It's demonstrably cheaper to keep customers than churn them.
I have yet to see a demonstration as it applies to hosting in general and the small host in particular.
Even you then go on to say that you cannot say that.....
....you have to start making assumptions about customer decision drivers and the model becomes bogged down with subjectivity. i.e. did that customer leave because they found a better deal? Was the better deal including support or not... or just better support? Did support even matter? What did it cost me to support this customer incoming... then what outgoing? Was it the same "team" who provided onboarding support? What does reputation cost and what does potential damage to reputation for bad support cost? etc etc etc.
Your cost drivers are going to be all over the place and not really consistent between any two customers so you'd have to deal with them in aggregate then assume what the costs of a departing customer are and what factors you can link them to.
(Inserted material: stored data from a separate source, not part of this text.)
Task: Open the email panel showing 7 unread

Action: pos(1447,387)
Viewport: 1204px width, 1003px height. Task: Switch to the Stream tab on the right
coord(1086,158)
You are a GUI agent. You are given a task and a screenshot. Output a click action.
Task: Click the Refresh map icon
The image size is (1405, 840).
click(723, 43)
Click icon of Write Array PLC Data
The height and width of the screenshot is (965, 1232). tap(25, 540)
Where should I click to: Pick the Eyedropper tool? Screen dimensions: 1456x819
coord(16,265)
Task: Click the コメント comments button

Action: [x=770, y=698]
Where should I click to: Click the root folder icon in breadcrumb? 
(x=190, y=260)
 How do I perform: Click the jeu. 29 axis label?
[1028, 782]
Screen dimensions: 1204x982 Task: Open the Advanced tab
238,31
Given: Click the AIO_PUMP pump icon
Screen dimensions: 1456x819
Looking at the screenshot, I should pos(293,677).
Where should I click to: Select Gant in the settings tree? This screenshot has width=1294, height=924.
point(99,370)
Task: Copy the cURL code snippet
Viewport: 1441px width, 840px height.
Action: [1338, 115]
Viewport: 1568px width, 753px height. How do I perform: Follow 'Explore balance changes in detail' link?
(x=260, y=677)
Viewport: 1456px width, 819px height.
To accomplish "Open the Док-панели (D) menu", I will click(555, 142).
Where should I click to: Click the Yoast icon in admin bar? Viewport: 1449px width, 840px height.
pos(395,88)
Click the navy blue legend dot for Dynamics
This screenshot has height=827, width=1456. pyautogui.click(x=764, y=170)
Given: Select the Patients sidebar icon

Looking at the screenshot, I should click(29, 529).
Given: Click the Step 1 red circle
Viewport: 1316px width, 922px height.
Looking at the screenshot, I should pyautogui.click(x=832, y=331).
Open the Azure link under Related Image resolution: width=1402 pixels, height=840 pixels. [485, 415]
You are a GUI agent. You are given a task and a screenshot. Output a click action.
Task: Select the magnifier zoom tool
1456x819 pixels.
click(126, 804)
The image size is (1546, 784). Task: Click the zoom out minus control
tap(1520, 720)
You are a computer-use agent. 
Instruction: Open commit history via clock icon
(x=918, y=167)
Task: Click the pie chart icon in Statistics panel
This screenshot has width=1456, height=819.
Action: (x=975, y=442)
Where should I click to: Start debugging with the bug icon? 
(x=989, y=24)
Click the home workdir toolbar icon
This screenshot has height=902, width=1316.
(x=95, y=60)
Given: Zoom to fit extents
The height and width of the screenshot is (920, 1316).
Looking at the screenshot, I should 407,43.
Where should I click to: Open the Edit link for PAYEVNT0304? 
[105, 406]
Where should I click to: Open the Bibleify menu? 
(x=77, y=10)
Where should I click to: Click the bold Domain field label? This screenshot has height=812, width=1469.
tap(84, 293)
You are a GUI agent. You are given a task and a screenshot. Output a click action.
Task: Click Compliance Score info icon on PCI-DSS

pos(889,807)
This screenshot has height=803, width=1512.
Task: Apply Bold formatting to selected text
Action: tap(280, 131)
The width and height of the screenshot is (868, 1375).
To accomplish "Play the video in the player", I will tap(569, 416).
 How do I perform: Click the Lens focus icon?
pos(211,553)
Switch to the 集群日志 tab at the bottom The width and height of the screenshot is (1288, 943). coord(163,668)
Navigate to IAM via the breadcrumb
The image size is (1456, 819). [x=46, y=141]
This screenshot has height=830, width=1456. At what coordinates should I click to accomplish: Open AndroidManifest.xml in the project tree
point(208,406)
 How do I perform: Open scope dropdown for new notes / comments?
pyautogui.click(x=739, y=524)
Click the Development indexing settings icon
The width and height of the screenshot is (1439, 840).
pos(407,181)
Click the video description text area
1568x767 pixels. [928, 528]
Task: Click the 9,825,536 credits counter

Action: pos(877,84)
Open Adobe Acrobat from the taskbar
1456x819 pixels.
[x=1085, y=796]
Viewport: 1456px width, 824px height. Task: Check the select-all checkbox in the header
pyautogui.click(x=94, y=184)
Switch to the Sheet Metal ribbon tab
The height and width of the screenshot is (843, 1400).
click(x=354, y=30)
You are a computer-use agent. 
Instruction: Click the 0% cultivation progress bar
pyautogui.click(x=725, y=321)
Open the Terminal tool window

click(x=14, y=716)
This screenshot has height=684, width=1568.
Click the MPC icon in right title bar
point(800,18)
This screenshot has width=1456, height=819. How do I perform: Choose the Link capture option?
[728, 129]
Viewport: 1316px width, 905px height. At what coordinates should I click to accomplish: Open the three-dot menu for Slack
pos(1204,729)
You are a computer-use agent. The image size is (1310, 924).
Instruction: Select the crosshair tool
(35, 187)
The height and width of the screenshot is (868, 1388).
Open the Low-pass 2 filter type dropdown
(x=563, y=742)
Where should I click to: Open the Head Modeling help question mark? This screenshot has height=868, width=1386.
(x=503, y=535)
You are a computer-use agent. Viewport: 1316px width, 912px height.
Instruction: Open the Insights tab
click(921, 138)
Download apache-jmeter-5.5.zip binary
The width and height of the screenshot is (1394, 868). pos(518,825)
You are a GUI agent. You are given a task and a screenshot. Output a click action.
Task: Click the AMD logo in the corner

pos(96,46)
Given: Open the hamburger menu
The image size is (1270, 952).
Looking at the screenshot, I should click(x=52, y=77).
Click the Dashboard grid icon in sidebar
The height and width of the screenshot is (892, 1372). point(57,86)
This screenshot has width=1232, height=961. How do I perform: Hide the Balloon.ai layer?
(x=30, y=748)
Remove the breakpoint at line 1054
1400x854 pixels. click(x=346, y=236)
This would necessarly disqualify your intitial statement in addition to the ability to answer to my question, since the truthfulness of your statement does depend on the ability to answer the question.
But the gist of my pondering is one in the long run. Given that it is true -- that it costs more to acquire a new customer than to keep a current one -- and given the cost of keeping the current one is the cost of support, how do you demonstrate that?
If you do get the question answered, let me know because I have other burning questions that will probably share an answer. At top of mind,"how long is a piece of string"?